╭──

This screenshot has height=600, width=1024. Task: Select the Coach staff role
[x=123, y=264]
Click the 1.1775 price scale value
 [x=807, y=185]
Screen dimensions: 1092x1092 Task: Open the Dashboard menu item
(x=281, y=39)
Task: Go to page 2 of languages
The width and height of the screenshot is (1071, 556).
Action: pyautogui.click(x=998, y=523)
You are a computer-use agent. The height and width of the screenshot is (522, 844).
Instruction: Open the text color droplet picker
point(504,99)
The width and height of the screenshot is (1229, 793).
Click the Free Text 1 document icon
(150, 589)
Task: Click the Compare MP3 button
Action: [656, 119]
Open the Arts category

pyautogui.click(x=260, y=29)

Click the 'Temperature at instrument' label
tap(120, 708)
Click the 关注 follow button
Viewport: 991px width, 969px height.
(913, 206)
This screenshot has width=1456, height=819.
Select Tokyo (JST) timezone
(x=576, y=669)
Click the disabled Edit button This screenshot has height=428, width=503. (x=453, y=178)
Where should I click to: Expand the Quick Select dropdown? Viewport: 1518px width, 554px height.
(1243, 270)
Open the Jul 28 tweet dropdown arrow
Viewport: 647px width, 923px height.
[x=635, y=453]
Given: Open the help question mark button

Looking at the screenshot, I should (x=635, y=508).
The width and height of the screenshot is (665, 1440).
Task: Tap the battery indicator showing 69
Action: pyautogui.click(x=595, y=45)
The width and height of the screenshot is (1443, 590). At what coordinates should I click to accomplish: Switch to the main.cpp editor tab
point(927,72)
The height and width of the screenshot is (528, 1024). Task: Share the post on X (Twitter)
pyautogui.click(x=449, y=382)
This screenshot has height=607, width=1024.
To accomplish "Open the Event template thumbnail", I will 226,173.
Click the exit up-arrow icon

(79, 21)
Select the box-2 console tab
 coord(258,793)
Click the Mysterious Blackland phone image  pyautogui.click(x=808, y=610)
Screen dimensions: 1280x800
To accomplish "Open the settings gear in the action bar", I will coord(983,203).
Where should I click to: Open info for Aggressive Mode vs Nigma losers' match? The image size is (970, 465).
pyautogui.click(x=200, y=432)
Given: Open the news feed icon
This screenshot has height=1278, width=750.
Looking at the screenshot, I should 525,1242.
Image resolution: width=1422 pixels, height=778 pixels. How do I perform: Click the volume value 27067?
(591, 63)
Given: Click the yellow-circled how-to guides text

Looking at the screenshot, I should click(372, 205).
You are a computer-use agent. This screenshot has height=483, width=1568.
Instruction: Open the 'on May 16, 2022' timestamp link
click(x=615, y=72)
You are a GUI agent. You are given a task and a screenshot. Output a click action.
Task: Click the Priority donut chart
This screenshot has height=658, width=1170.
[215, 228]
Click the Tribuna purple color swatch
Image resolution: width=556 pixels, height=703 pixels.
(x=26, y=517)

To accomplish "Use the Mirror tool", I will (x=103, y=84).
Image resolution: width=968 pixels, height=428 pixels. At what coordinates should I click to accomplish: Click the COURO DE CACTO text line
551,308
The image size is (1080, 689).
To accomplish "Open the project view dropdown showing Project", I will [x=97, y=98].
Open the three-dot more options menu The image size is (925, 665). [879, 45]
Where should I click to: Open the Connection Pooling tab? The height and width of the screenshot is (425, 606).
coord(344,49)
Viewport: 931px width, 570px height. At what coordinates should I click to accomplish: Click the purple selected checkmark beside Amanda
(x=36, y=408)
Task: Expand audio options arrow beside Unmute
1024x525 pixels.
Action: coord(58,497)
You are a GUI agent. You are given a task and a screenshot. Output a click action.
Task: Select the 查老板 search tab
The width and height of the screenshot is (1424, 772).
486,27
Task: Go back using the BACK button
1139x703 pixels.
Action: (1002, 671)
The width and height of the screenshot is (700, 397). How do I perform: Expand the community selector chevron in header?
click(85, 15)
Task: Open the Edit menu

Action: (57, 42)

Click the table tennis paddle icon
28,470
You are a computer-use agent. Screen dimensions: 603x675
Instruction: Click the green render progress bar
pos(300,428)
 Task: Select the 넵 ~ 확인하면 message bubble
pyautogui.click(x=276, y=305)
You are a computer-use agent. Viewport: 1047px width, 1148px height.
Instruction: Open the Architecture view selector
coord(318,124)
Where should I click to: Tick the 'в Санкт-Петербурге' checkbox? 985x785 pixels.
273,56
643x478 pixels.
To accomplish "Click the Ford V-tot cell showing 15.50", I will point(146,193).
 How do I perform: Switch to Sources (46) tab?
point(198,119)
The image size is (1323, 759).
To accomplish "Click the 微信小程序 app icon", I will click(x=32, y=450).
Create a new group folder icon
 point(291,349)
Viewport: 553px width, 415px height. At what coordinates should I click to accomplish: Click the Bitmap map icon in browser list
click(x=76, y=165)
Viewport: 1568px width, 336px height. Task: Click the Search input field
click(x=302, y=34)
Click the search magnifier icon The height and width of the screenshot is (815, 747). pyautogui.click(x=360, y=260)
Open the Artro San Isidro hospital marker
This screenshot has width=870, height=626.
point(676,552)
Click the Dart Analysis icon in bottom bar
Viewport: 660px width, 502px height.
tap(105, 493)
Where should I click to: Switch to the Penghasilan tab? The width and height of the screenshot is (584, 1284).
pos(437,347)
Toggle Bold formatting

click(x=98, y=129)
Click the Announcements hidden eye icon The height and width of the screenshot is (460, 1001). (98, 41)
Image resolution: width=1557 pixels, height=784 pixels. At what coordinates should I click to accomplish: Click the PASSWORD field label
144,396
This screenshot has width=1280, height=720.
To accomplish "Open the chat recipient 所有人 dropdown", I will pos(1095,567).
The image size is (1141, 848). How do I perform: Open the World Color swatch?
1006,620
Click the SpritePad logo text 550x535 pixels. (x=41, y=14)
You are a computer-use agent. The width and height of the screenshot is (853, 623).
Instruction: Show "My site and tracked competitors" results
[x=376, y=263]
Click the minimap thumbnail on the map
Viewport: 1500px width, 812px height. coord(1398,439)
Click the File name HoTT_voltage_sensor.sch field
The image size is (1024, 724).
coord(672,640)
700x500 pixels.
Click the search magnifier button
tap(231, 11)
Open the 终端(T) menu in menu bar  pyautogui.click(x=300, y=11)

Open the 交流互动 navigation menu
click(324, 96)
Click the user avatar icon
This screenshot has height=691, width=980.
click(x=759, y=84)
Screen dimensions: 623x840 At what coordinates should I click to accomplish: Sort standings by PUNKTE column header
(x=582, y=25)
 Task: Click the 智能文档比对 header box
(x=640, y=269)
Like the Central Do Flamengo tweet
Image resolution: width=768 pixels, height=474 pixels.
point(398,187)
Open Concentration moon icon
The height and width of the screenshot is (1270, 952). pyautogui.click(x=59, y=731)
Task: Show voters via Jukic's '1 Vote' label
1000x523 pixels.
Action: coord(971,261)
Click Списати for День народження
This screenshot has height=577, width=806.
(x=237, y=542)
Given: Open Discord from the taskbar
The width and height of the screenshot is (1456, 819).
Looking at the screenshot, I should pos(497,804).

╰──

= Required work =
Throughout the records above, find the lines in which the word "computer" appears and return them.

= Exercise result =
You are a computer-use agent. The height and width of the screenshot is (522, 844).
You are a computer-use agent. This screenshot has height=483, width=1568.
You are a computer-use agent. Screen dimensions: 603x675
You are a computer-use agent. Viewport: 1047px width, 1148px height.
You are a computer-use agent. The width and height of the screenshot is (853, 623).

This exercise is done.